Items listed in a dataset
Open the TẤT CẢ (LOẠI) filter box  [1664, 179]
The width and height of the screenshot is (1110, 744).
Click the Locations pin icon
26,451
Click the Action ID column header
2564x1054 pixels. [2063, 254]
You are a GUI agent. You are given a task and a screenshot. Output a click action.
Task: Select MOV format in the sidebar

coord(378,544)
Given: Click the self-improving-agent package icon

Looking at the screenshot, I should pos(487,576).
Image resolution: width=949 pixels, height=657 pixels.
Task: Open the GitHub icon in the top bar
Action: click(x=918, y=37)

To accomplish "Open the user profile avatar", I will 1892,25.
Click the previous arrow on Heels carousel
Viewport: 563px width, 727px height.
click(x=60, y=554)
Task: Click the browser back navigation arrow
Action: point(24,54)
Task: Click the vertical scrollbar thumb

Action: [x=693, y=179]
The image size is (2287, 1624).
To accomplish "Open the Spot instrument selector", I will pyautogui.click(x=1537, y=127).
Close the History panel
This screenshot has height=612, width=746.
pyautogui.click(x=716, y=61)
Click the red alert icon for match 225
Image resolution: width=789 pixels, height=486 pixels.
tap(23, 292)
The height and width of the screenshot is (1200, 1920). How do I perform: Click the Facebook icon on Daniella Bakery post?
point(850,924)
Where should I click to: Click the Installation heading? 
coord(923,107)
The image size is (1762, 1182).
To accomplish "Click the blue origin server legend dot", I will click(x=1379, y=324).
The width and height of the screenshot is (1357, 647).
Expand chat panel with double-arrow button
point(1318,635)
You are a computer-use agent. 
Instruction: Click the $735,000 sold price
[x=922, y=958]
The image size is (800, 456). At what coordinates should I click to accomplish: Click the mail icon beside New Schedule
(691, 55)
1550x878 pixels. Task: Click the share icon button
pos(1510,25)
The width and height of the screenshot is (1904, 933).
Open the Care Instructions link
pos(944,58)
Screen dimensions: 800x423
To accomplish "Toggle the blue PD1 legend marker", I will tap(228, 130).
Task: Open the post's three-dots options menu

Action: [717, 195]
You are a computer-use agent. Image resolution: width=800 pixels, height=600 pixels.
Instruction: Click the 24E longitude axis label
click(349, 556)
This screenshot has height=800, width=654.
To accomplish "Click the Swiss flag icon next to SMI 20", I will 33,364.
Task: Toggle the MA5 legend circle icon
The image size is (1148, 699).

Problem requirements: Reproduce the entries verbatim, from the first line through the line containing "Action: [x=693, y=179]", with that line included.

Reply to the exercise:
Open the TẤT CẢ (LOẠI) filter box  [1664, 179]
The width and height of the screenshot is (1110, 744).
Click the Locations pin icon
26,451
Click the Action ID column header
2564x1054 pixels. [2063, 254]
You are a GUI agent. You are given a task and a screenshot. Output a click action.
Task: Select MOV format in the sidebar

coord(378,544)
Given: Click the self-improving-agent package icon

Looking at the screenshot, I should pos(487,576).
Image resolution: width=949 pixels, height=657 pixels.
Task: Open the GitHub icon in the top bar
Action: click(x=918, y=37)

To accomplish "Open the user profile avatar", I will 1892,25.
Click the previous arrow on Heels carousel
Viewport: 563px width, 727px height.
click(x=60, y=554)
Task: Click the browser back navigation arrow
Action: point(24,54)
Task: Click the vertical scrollbar thumb

Action: [x=693, y=179]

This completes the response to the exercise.